# Dallas Mavericks vs Denver Nuggets



## Tersk (Apr 9, 2004)

<center>*

















Dallas Mavericks (26-12) vs Denver Nuggets (17-22)

Starting Lineups:*





































vs.




































<center>*

Key Matchup:








vs








*</center>


----------



## Gambino (Feb 11, 2004)

Carmello is playing in this game?


----------



## Dragnsmke1 (Jul 29, 2002)

Anyone know how healthy JHo is now?


----------



## Mavs Dude (Jul 20, 2003)

Dallas-100
Denver-88

Fin has to step up for us. Dirk will still have a good game but Kenyon is one that can go and cover him at the 3 point line.


----------



## Dre (Jun 20, 2003)

This should be a good up and down game, but I think we're better at running, so I think we'll win.


----------



## aussiewill (Jan 20, 2005)

The Mavs have it all over this confused team, it'll be 105-94.


----------



## DMFFL4131 (Jan 19, 2005)

Final score: 116-84 Mavs win. Dirk has 42 points, 13 rebounds, and 7 assists.


----------



## Zach (May 11, 2003)

I think Dallas will control the ball with more ease and come out on top 103-96


----------



## mff4l (Dec 31, 2004)

mavs 101
nuggets 94


----------



## Gambino (Feb 11, 2004)

Mavs 105
Nuggets 90


----------



## Kekai (Jan 12, 2005)

Mavs 104
Nuggets 93


----------



## Gambino (Feb 11, 2004)

Is Josh Howard Injured?? Because he hasn't played since the 3rd quarter.


----------



## mff4l (Dec 31, 2004)

> Originally posted by <b>Gambino</b>!
> Is Josh Howard Injured?? Because he hasn't played since the 3rd quarter.

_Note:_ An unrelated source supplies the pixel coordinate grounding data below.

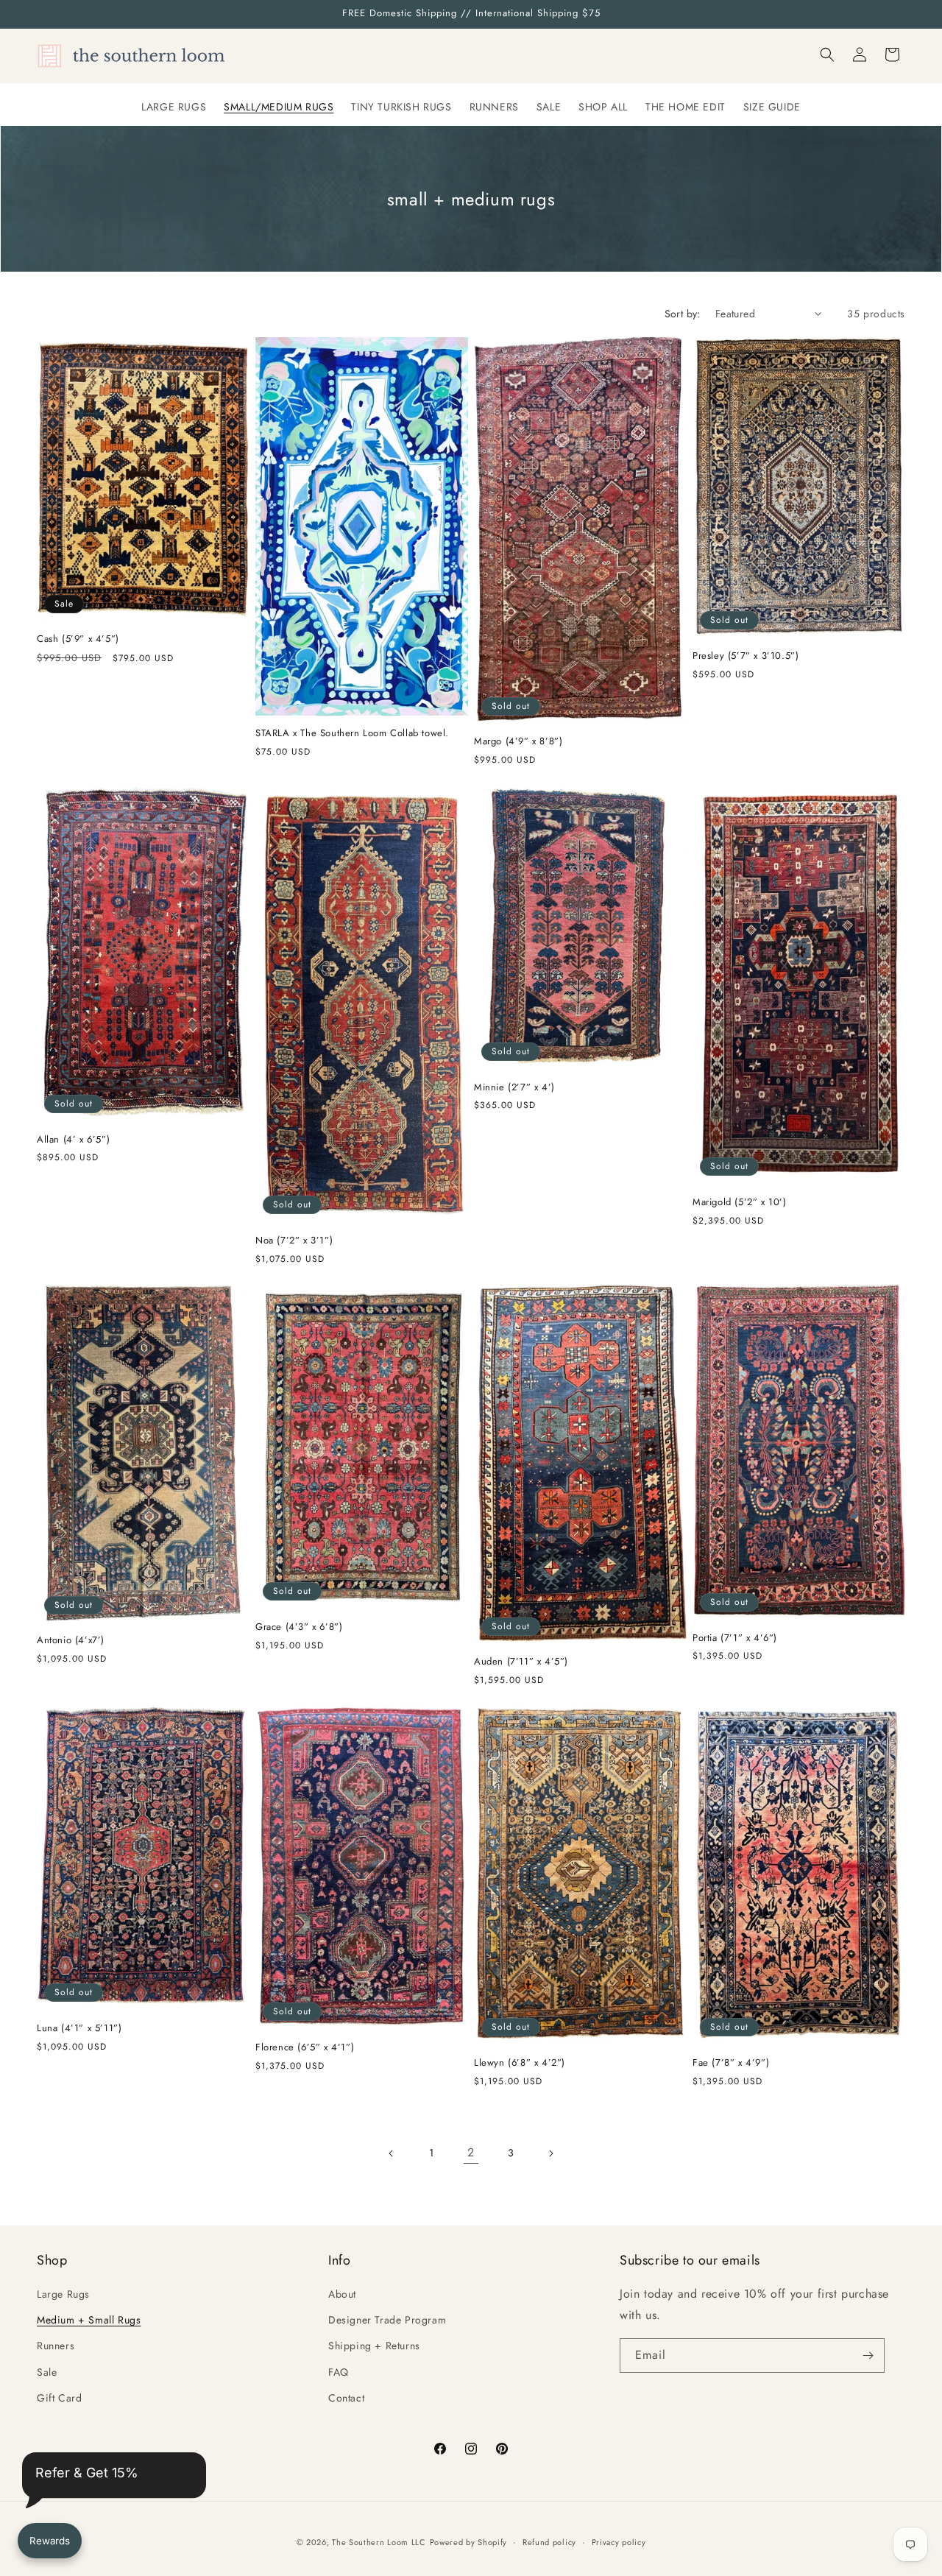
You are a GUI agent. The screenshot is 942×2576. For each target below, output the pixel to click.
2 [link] (471, 2152)
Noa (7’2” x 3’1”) (294, 1241)
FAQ (338, 2372)
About (342, 2294)
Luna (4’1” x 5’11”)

josh didn't play after the first quarter. he was having back spasms. He collided a nuggets player and crumpled to the floor in pain. 

mavs win by 2. that was close. tooooooooooo close


----------



## Dragnsmke1 (Jul 29, 2002)

:no: ...well...that was close...


----------



## Gambino (Feb 11, 2004)

Dallas just won a nailbiter over Denver today. I should have known it would have been that way.


----------



## Dragnsmke1 (Jul 29, 2002)

havent been playing great lately...but a wins a win..good to know that even when we dont play our best we still have a legit shot at winning the game...thats something we couldnt do before...


----------



## Gambino (Feb 11, 2004)

The Nuggets are playing well right now though. They beat Seattle at Seattle and beat a red hot Memphis team by 10 the other night.


----------



## mff4l (Dec 31, 2004)

> Originally posted by <b>Gambino</b>!
> The Nuggets are playing well right now though. They beat Seattle at Seattle and beat a red hot Memphis team by 10 the other night.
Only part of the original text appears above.